LETTER: Leadership summit a well-rounded, well-represented event

Locally, there was a 50 percent increase over last year.

Leadership counts

“Everyone wins when a leader gets better.” — Bill Hybels’ quote from the Global Leadership Summit (GLS16), simulcast Aug. 11-12 to Port Angeles from the Willow Creek Association

The Global Leadership Summit is a two-day event that is telecast live from Willow’s campus near Chicago every August to more than 550 locations in North America.

Throughout the fall, summit events take place in an additional 675-plus cities and 125 countries and are translated into 59 languages.
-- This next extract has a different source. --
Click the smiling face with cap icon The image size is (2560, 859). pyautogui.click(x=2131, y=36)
This year, GLS16 featured 13 world-class leaders, including Hybels, event chairman; Alan Mulally, former chairman of Ford Motor Co.; Melinda Gates, Gates Foundation; Dr. Travis Bradberry, award-winning author of “Emotional Intelligence”; Patrick Lencioni, author of “The Ideal Team Player”; Chris McChesney, Franklin Covey Institute and best-selling author of “The 4 Disciplines of Execution”; John Maxwell, Inc. magazine’s 2014 world’s most influential leadership expert and author of “Intentional Living.”
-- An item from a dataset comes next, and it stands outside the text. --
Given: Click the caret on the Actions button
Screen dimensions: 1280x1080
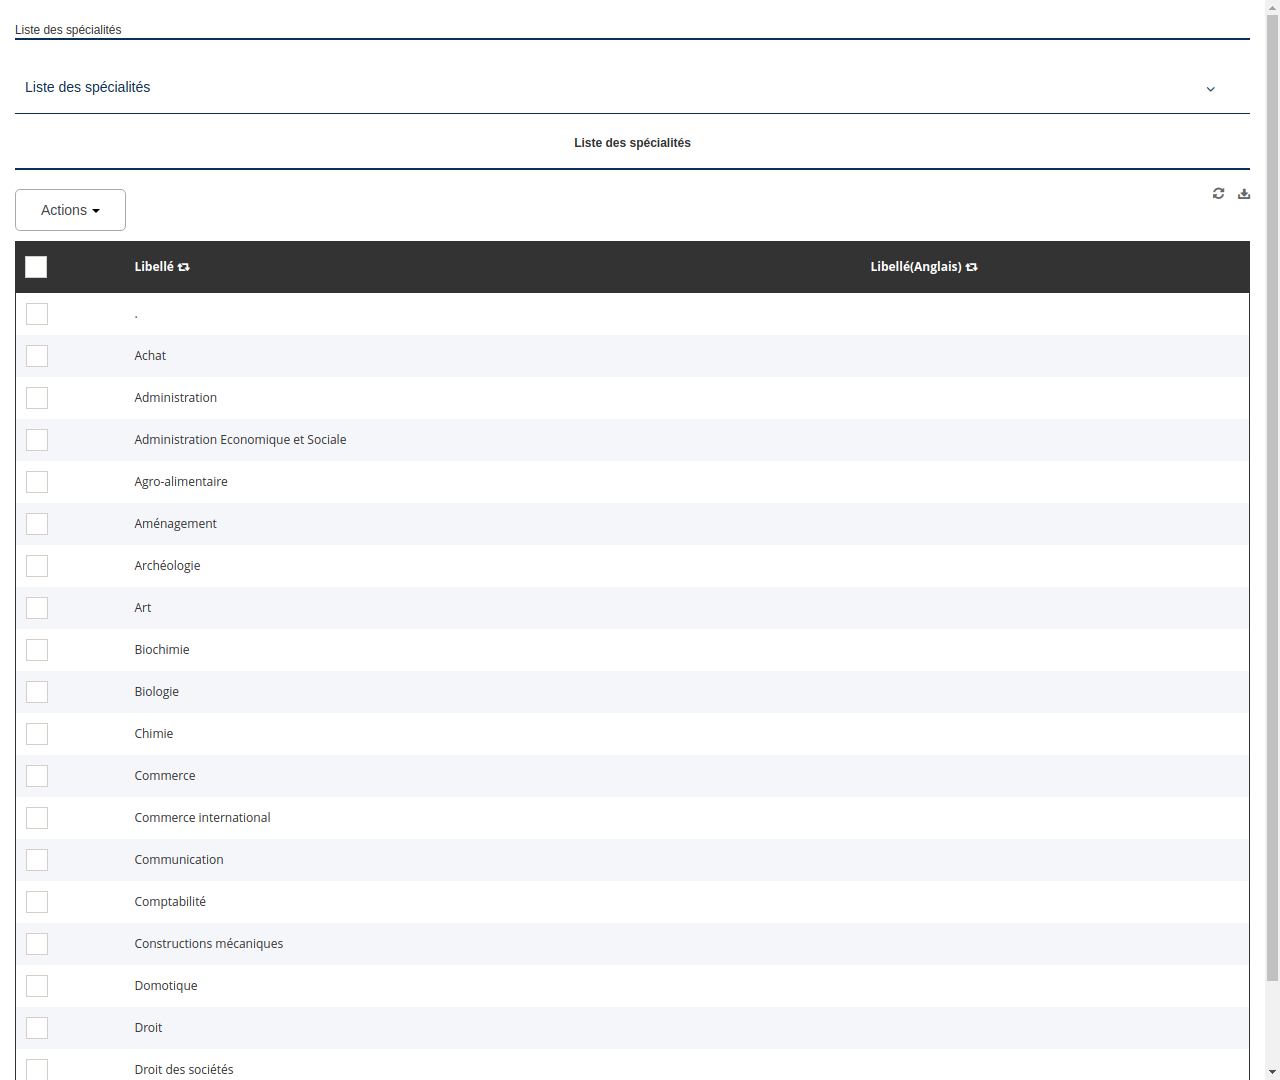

The good news is locally, there were about 150 leaders from small businesses, nonprofit institutions, churches and students attending, a 50 percent increase from 2015.

Noticeably absent were prominent members of the media, larger businesses and government officials with one exception: the Port of Port Angeles, which was well-represented.

Thank you, David Walter, board chairman of the Composite Recycling Technology Center, for organizing this event.

Kudos to Independent Bible Church in Port Angeles for providing the venue and to the project team that professionally put together an outstanding event.

Leadership matters.

We can all improve regardless of the size of our organization.

What a novel concept.

How appropriate for our economically and divisively stressed communities.

Richard G. Kott,

Port Angeles

EDITOR’S NOTE: Kott, an organizer of Global Leadership Summit, is the former mill manager of Crown Zellerbach in Port Angeles, now Nippon Paper Industries USA, and the retired owner of Atlas Trucking.